Fourth, Professor Thoburn cautions that the outcomes for adoption are not nearly so good as claimed by its protagonists (see: Sammut J. (2015) The Madness of Child Protection: 

Why adoption will rescue Australia’s underclass children. USA: Connor Court Publishing Pty Ltd).

By contrast see, for example, Beth Neil’s work at the University of East Anglia:Neil E., Beek M. and Ward E. (2014). Contact after adoption. A longitudinal study of adopted young people and their adoptive parents and birth relatives. London: BAAF.

This longitudinal study shows that, even when placed under 2 years of age (and most even younger), less than half of those adopted from care were 'thriving' in adolescence and older.
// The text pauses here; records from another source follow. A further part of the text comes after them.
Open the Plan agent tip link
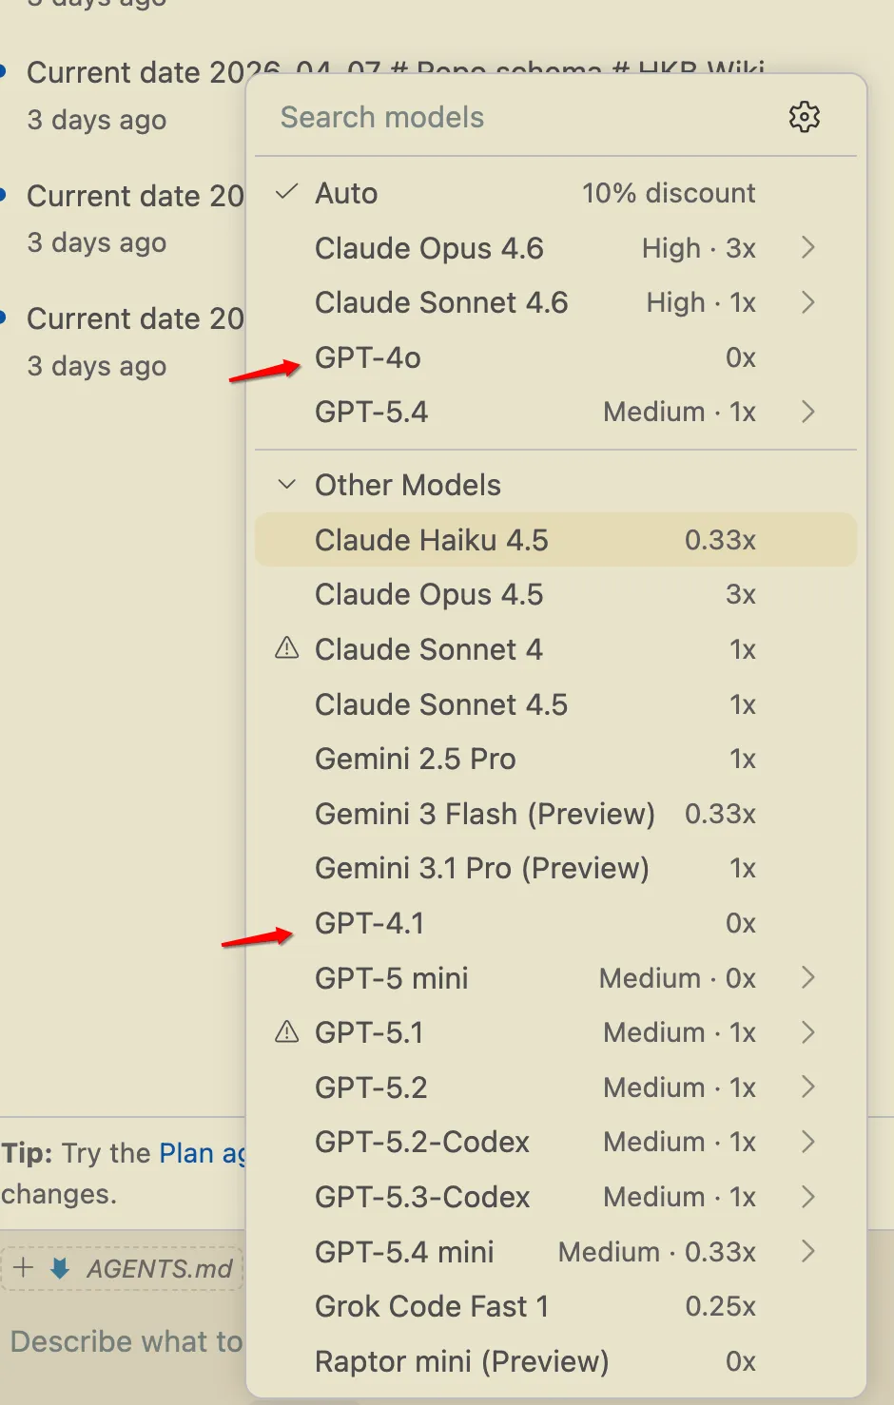Screen dimensions: 894x1405 coord(200,1153)
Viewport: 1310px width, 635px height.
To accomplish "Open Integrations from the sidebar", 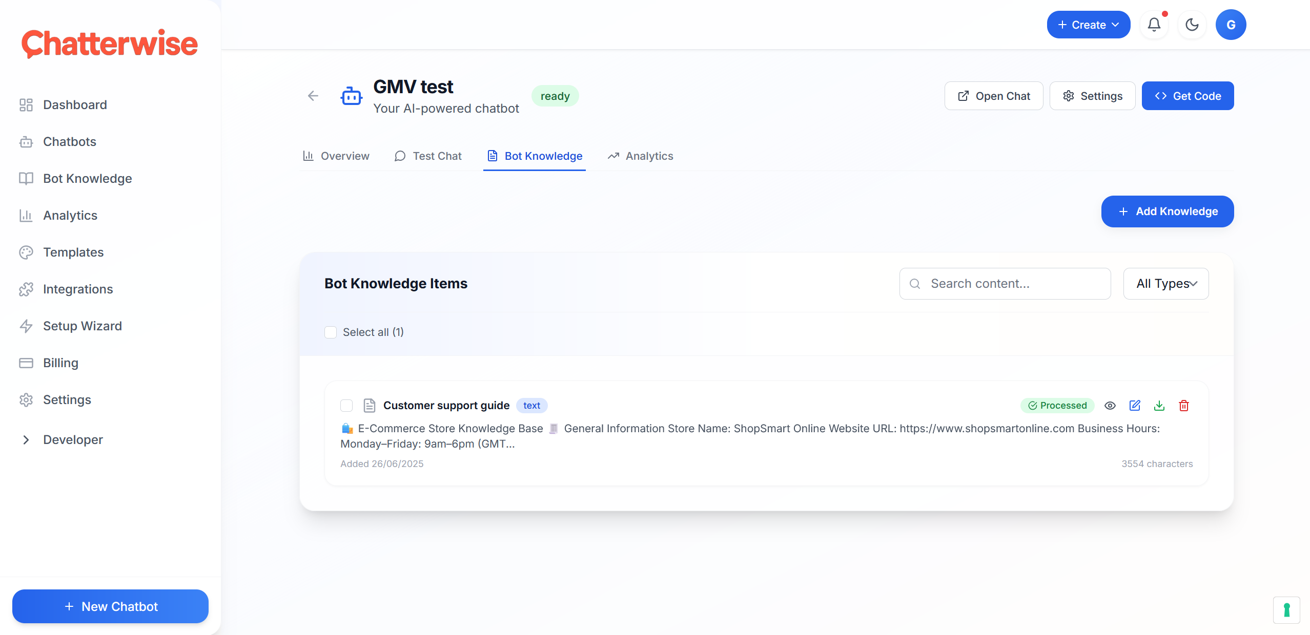I will coord(78,289).
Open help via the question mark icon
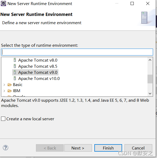This screenshot has height=158, width=157. [x=6, y=148]
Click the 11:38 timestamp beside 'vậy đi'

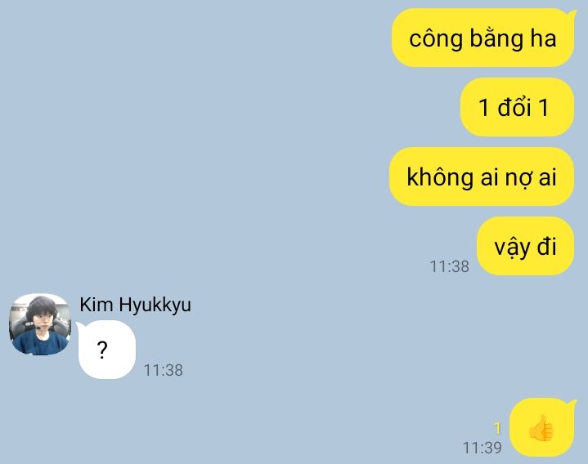pyautogui.click(x=449, y=266)
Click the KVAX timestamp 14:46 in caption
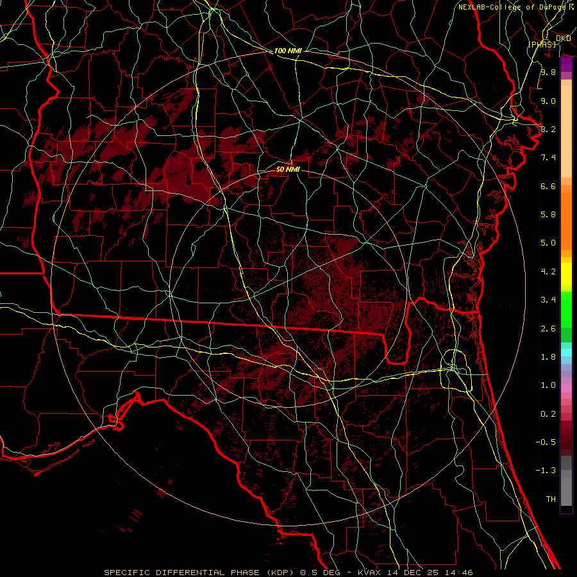577x577 pixels. [460, 572]
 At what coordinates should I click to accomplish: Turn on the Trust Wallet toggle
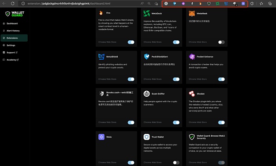pos(176,162)
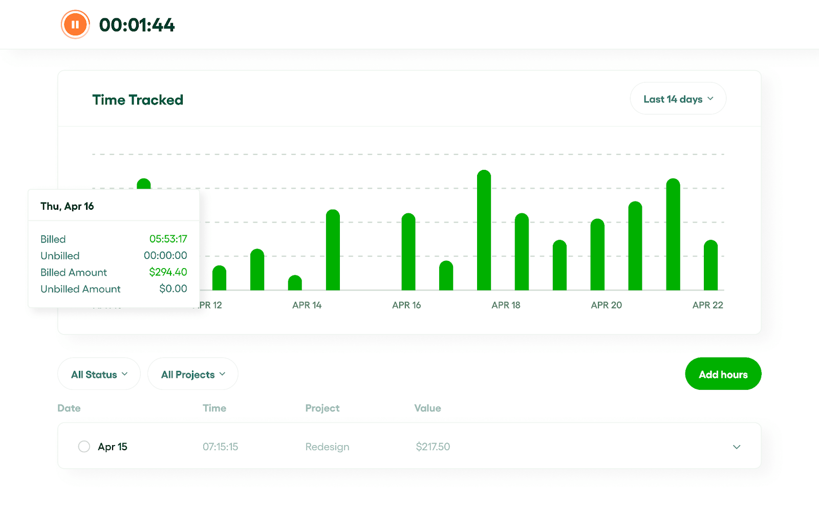Click the Redesign project name
The width and height of the screenshot is (819, 509).
(x=327, y=446)
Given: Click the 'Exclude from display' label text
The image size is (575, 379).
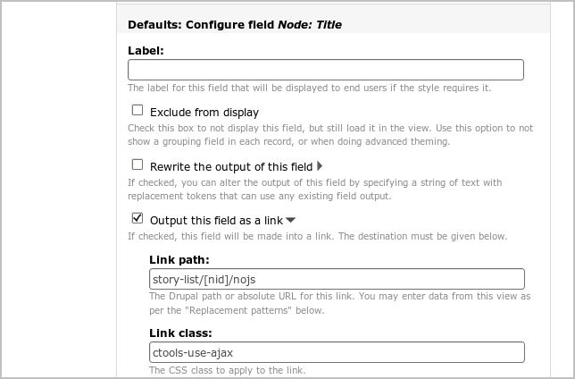Looking at the screenshot, I should (x=204, y=113).
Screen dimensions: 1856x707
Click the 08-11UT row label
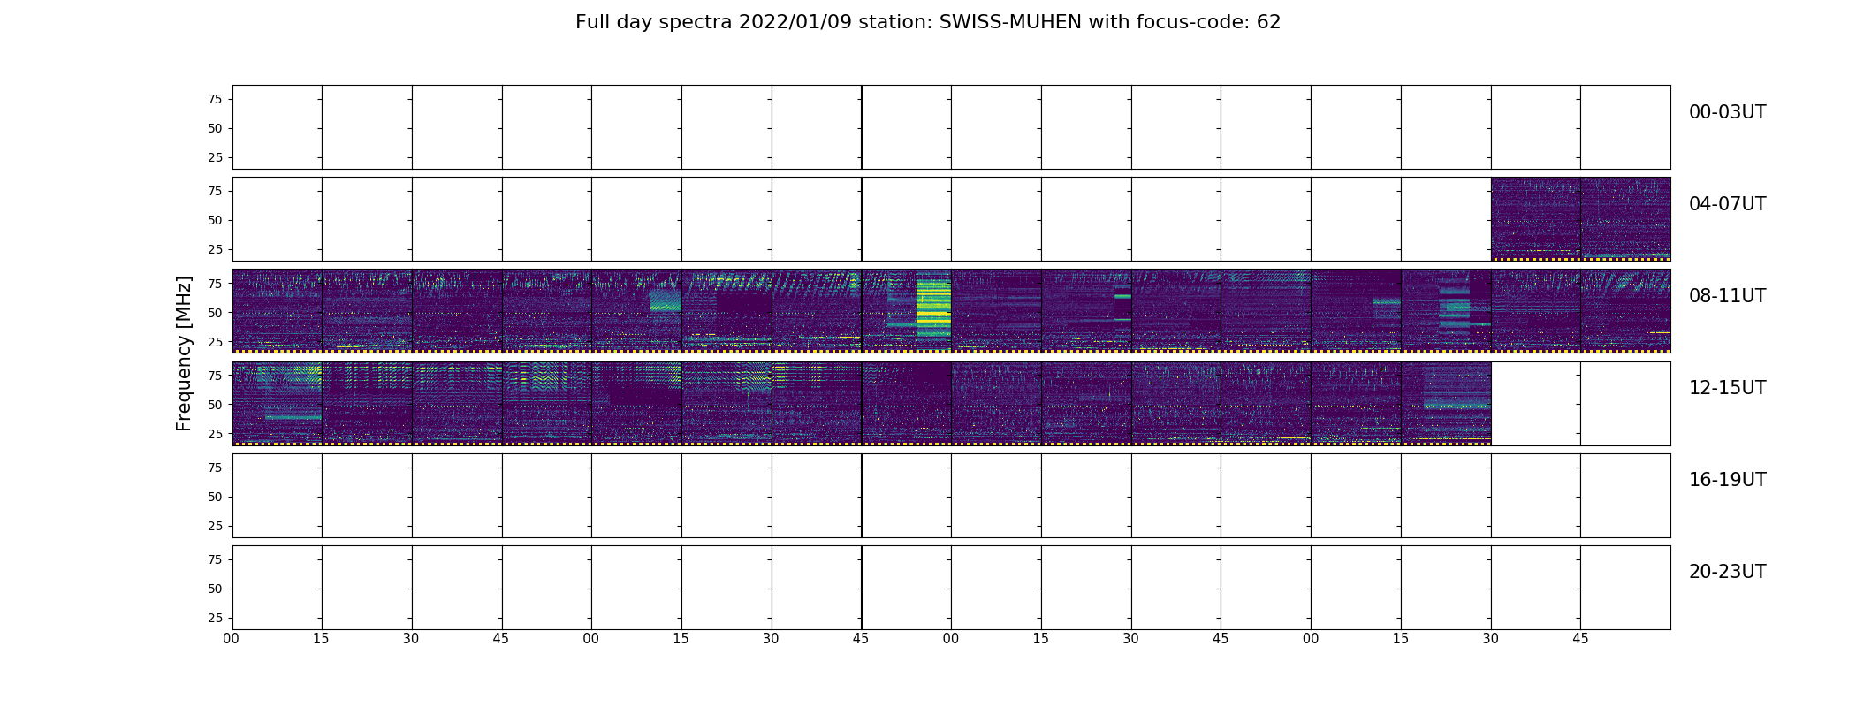(x=1727, y=296)
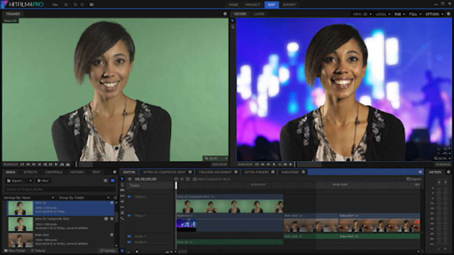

Moreover, the contact that young people had with their birth families (in open adoption) was usually not the reason why young people were doing well or not doing well - other reasons were more important.

A special note of caution relates to the adoption of children over the age of 4 years. These older children are the children most vulnerable to the unimaginable horror of adoption breakdown. For further evidence, see the work of Julie Selwyn, University of Bristol, who has found some very worrying behaviour in adopted young people in adolescence.

Selwyn Julie, Wijidasa Dinithi, and Meakings Sarah (2014) Beyond the adoption Order: Challenges, Interventions and Disruptions. London: Research Report. Department for Education.

In the view of FIN Townsville, this UK research evidence base indicates that there is no firm evidence base for adoption to be promoted as the most benign solution for children in need of care.